# Tidal Currents in the Irish Channel (between N. Ireland, the Isle of Man & Scotland)



## Nswstar2 (Feb 9, 2018)

*Tidal Currents in the Irish Channel (between N. Ireland, the Isle of Man & Scotland)*

*Information on the force of Tidal Currents in the Irish Channel*

*Background:* People who read other forums on this useful website will have noticed that I have been researching the last voyage of the SS CAMLOUGH (169 ft long coaster, built in 1920, wrecked/stranded in January of 1932).

She set out on 12th January 1932, travelling light in ballast from her home port of Belfast, heading to Birkenhead, where she was meant to pick up a load of coal.

Engine problems occurred after she had rounded the Calf of Man and was heading towards Birkenhead (she was about 15 miles from the Isle of Man at this point). Repairs could not restore full power to the engine - so acting on advice from the Chief Engineer, the Captain decided to abandon their projected route, and retrace their course back to Belfast.

The SS CAMLOUGH

During 10 hours' travel overnight in increasingly atrocious weather conditions, the ship made reasonable progress, travelling back around the Calf of Man and heading on course NW towards Belfast. However at 7AM on the 13th of January, the boiler failed (two of the three crowns fell, which suggests that there had been inadequate pumping of water to the boiler at some time(s) during the night).

*So from 7am on the Morning of 12th January, the SS CAMLOUGH was completely without any motive power.*

** She was tossed about by the wind (gusting up to 75 mph) and by the sea currents in the Irish Channel ('driven back' according to the crew's statement) for nearly 5 hours.* 

** After this time, another somewhat larger steam coaster came to her assistance and attempted for the rest of the day and into the night to take the CAMLOUGH into tow *(presumably with the initial goal of getting her back to Belfast).

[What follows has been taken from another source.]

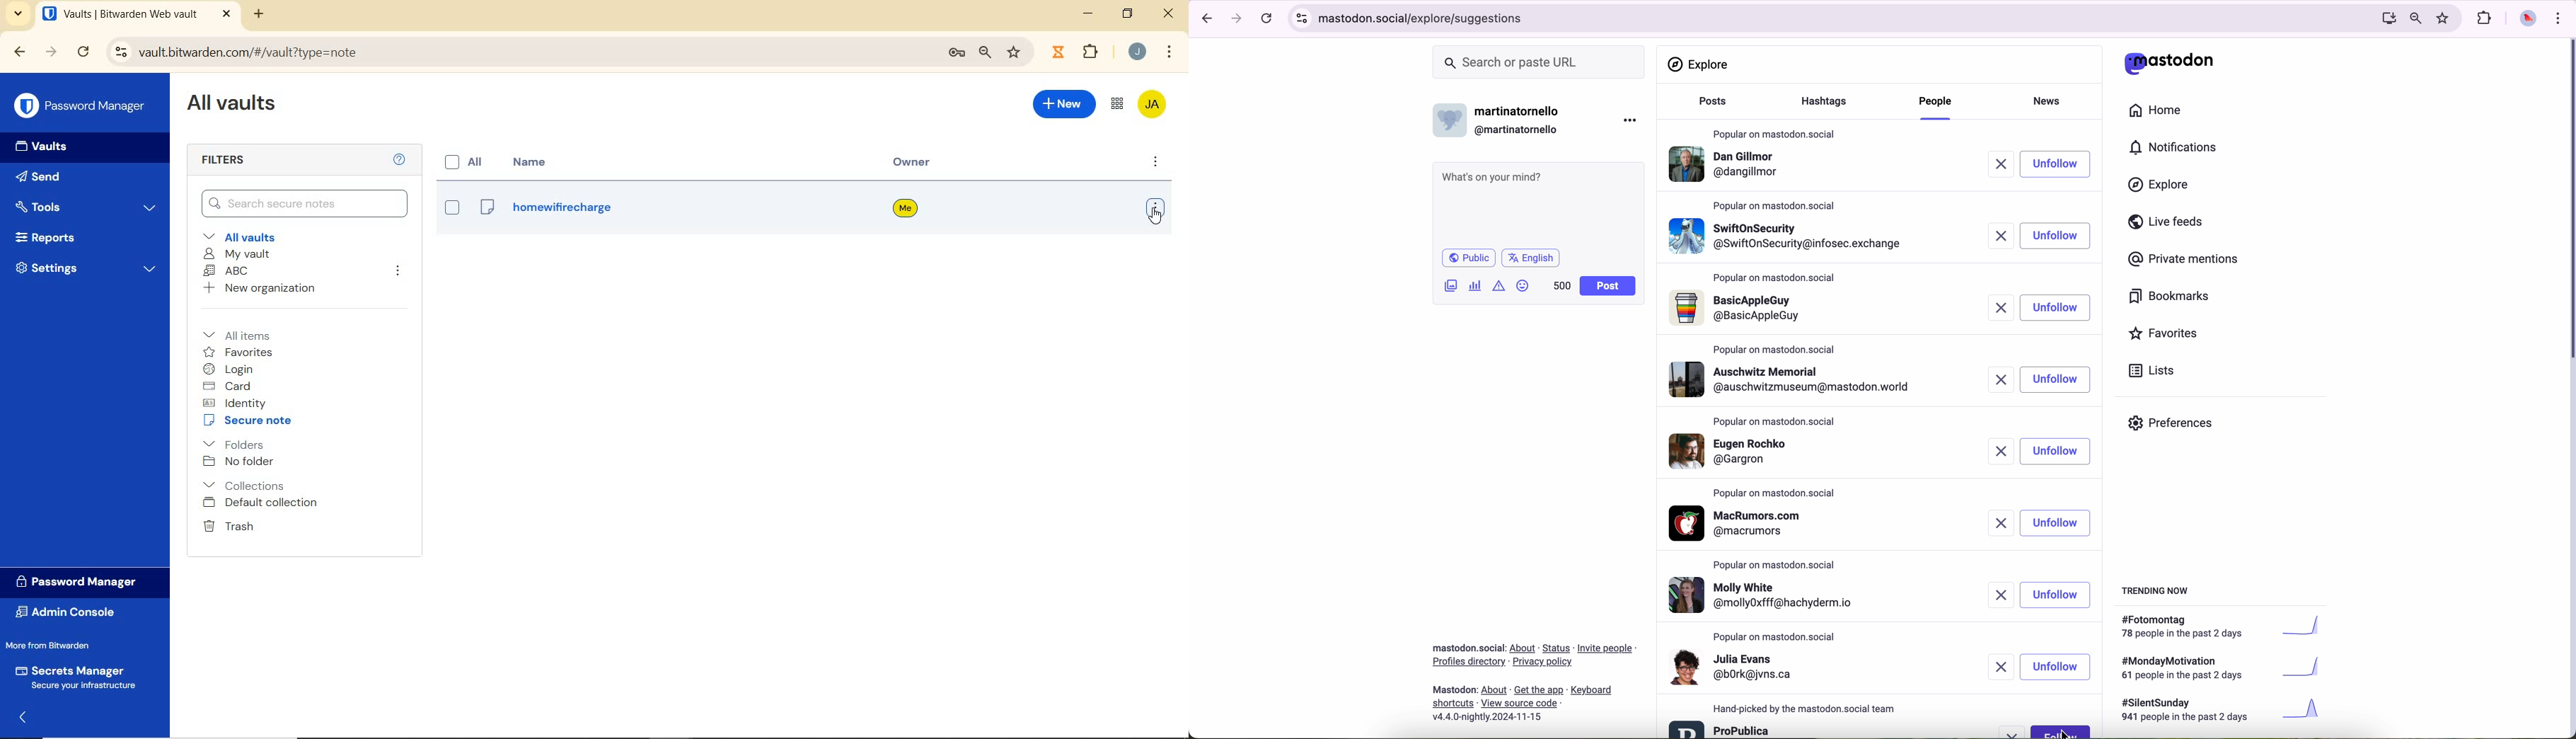 The width and height of the screenshot is (2576, 756). Describe the element at coordinates (2170, 298) in the screenshot. I see `bookmarks` at that location.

However the sea was so rough that 7 hawsers which were laboriously secured each snapped - _so no consistent, sustained towing took place._

** CAMLOUGH ended up by 8 pm perilously close to the rocks at the Mull of Galloway.*

** About an hour later the final hawser held, and the CAMLOUGH was towed laboriouslly into the relative shelter of Luce Bay*. 

** However the CAMLOUGH not be kept under tow and ended up stranded on the beach at Monreith by 4 AM in the wee hours of 14th January*

I've been able to confirm that the wind would have been in a North Easterly direction throughout the time that CAMLOUGH was in peril without any power (7 AM on the 13th through 4 AM on the 14th of January).

I'm currently waiting for some further detail on the weather during this time period.

*
However, I would be very grateful for some first-hand knowledge of the Tidal currents which usually happen in this part of the Irish Channel - and how they might have interacted with very strong winds blowing in a North Easterly direction.*


I've seen a chart which indicates that some very strong currents flow in these waters (see attached).

*I know the following approximate times for tides on those days:

13th January

Low Tide: around 8 a.m.

High Tide: around 2 p.m.

Low Tide: around 8.45 p.m. at the Mull of Galloway*

_*Any help in understanding tides in this part of the Irish Channel would be MOST appreciated!*_


----------



## Davie M (Apr 17, 2009)

I use a Tidal planner available from the Apps Store online. It not only gives tidal predictions but also tidal currents and directions at times during the tides cycle.
You access the info via using the nearest harbour.
Davie


----------



## howardang (Aug 3, 2008)

Nswstar2 said:


> *Information on the force of Tidal Currents in the Irish Channel*
> 
> *Background:* People who read other forums on this useful website will have noticed that I have been researching the last voyage of the SS CAMLOUGH (169 ft long coaster, built in 1920, wrecked/stranded in January of 1932).
> 
> ...


The Admiralty Tidal Stream Atlas Irish Sea NP 256 (14 pages) will show you hourly tidal streams in the Irish Sea. Available from Amazon for around £14.00

Howard


----------